• [Work to be completed]: In the entries that follow, the line with "Task: Click the Hostname 6 pink legend swatch" opens the range and the line with "Viewport: 600px width, 422px height." closes it; repeat that range exactly, both lines included.

• [Data to examine]:
::::::::
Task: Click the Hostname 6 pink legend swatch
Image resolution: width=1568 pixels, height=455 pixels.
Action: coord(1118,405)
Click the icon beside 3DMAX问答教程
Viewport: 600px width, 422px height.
::::::::
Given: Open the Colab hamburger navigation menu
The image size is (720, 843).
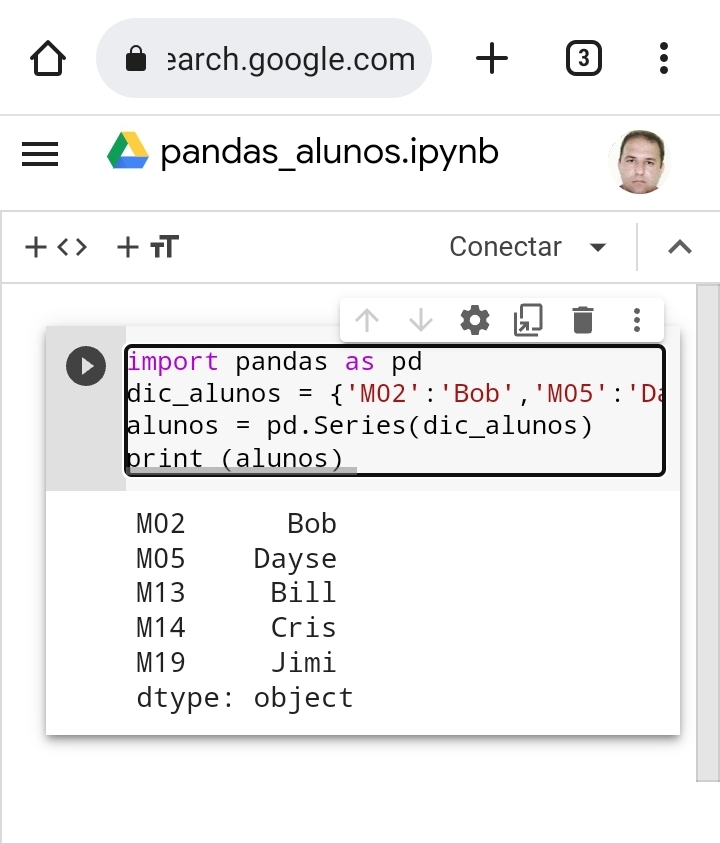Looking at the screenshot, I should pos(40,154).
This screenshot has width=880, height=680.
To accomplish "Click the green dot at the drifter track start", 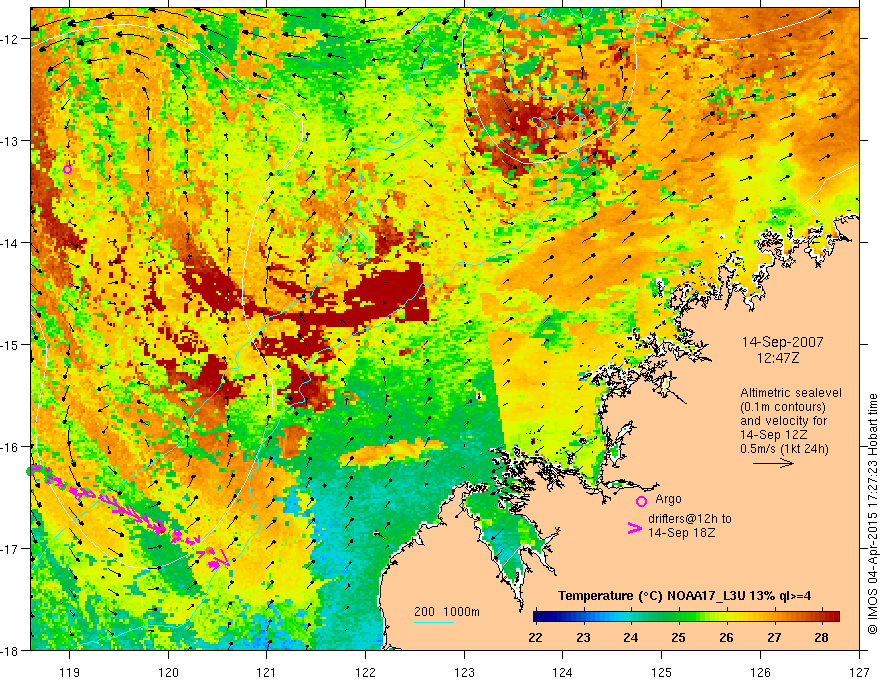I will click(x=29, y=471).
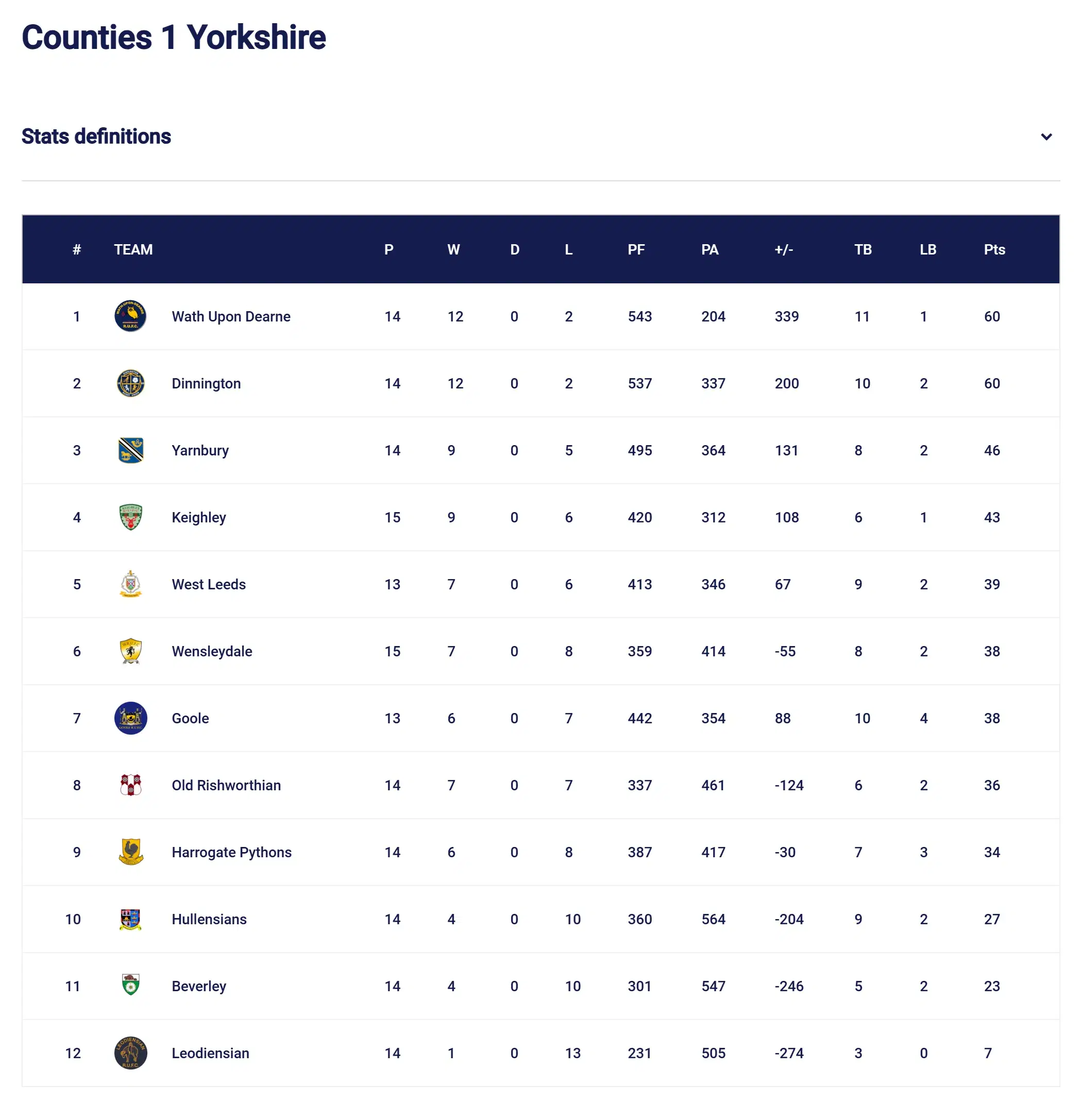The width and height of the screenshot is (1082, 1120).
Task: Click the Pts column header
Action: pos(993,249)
::::::::
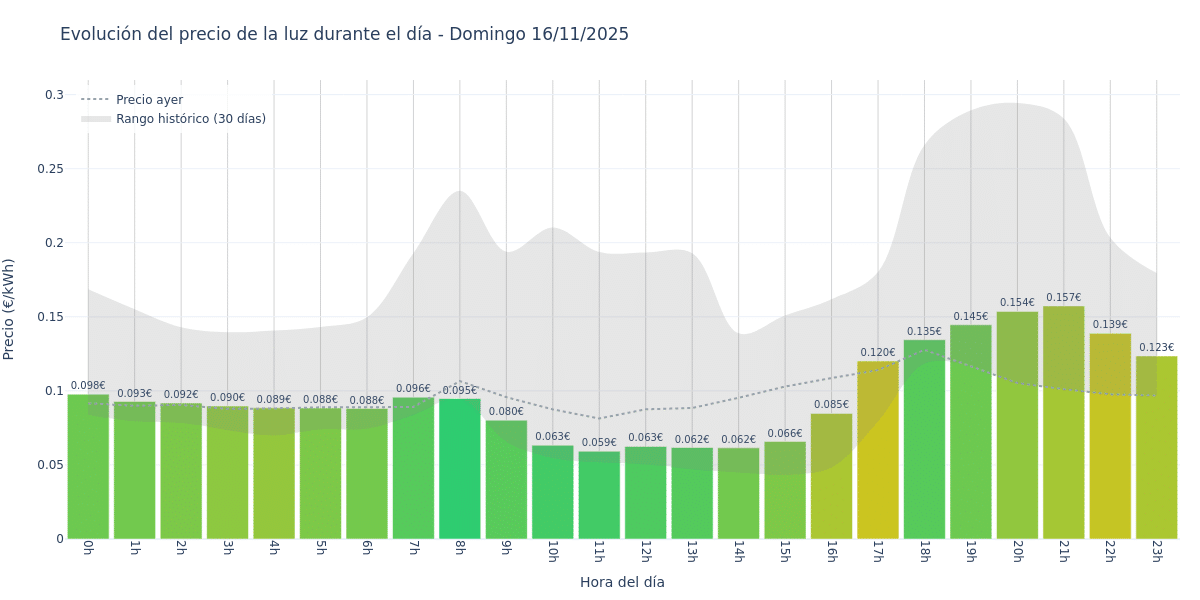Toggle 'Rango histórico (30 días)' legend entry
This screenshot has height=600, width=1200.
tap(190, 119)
::::::::
• [Answer section]:
Task: Click the Hostname 6 pink legend swatch
Image resolution: width=1568 pixels, height=455 pixels.
Action: coord(1118,405)
Click the icon beside 3DMAX问答教程
Viewport: 600px width, 422px height.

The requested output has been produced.